Most of the commercial toxocariasis seroassay kits use total TES antigens derived from larva culture in vitro. These antigens are heterogeneous in their composition, and may increase the possibility of cross-reaction with non-Toxocara helminth antibodies. However, using a single or homogenous species of Toxocara canis larval antigen, such as those produced by recombinant DNA technology, should be more reliable and specific. In our study, we chose the Pichia expression system because it offers several advantages over any other expression systems. In addition to its ability to produce high levels of recombinant proteins, up to grams-per-liter culture (Clare et al. 1991), the Pichia system has eukaryotic post-translational modification mechanisms which can glycosylate and fold recombinant proteins into forms that are similar to those of the native proteins (Cregg et al. 1993).
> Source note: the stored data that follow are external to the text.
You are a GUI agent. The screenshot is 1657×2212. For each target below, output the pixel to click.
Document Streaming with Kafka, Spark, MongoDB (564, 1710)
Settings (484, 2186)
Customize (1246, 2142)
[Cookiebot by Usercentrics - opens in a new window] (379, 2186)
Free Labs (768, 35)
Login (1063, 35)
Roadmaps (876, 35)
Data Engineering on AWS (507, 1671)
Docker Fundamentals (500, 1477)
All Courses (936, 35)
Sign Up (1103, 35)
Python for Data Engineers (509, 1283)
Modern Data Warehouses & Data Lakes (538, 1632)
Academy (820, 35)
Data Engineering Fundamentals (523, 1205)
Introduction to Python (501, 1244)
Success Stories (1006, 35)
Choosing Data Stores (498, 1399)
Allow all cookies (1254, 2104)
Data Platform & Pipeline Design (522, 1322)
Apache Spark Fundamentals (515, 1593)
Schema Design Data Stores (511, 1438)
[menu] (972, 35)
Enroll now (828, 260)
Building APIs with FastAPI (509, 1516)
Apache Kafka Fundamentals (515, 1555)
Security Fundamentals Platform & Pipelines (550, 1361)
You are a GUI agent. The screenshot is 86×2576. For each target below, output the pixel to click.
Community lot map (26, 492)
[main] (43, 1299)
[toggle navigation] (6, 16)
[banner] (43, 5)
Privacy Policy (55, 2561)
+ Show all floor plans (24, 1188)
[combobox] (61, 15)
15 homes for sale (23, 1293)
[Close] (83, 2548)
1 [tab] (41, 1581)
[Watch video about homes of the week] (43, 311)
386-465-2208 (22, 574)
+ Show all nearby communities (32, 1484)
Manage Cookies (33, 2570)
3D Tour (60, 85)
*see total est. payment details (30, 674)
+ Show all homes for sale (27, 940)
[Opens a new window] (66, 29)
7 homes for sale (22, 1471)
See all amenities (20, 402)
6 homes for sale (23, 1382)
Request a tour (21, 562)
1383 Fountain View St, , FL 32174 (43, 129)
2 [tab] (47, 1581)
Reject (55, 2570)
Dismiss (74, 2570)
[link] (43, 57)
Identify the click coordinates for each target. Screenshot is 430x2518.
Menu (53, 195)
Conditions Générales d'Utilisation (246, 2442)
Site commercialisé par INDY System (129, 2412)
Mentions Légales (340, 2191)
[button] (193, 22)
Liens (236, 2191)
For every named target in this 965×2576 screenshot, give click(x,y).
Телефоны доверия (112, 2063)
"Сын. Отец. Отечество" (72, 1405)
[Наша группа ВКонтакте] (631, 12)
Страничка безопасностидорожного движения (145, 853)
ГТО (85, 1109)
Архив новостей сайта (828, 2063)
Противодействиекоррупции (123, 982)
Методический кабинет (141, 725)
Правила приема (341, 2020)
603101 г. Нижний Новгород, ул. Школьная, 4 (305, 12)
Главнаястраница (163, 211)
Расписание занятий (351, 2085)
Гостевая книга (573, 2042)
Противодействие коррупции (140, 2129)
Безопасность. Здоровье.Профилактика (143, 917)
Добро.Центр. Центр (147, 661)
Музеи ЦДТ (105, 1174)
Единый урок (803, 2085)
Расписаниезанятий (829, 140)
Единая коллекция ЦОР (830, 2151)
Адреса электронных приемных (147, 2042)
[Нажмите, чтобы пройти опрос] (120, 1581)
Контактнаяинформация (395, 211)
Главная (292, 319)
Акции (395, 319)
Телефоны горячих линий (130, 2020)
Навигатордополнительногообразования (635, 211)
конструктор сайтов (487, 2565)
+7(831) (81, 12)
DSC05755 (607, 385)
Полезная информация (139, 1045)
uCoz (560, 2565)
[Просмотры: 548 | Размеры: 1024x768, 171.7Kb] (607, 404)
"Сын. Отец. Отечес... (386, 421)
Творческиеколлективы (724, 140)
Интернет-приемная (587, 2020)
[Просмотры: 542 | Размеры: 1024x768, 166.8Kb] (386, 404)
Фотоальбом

The recombinant proteins can be selectively secreted by the P. pastoris into the growth medium, and this makes harvesting and purification of the proteins much easier. Furthermore, this methylotrophic yeast is not a fastidious organism, and is capable of utilizing methanol as its sole carbon source. Thus, it can be grown in simple and inexpensive growth medium. Finally, growing large-culture P. pastoris to produce recombinant antigens would not be difficult as that the technology for large-scale culture or fermentation of yeast is very established.
In conclusion, our findings in this study have laid the foundation for our further endeavor in producing a highly specific recombinant antigen that can be used for development of an inexpensive seroassay kit for human toxocariasis.
This study was supported by IRPA Research Grant (06-02-03-0628) of the Ministry of Science, Technology and the Environment, Malaysia.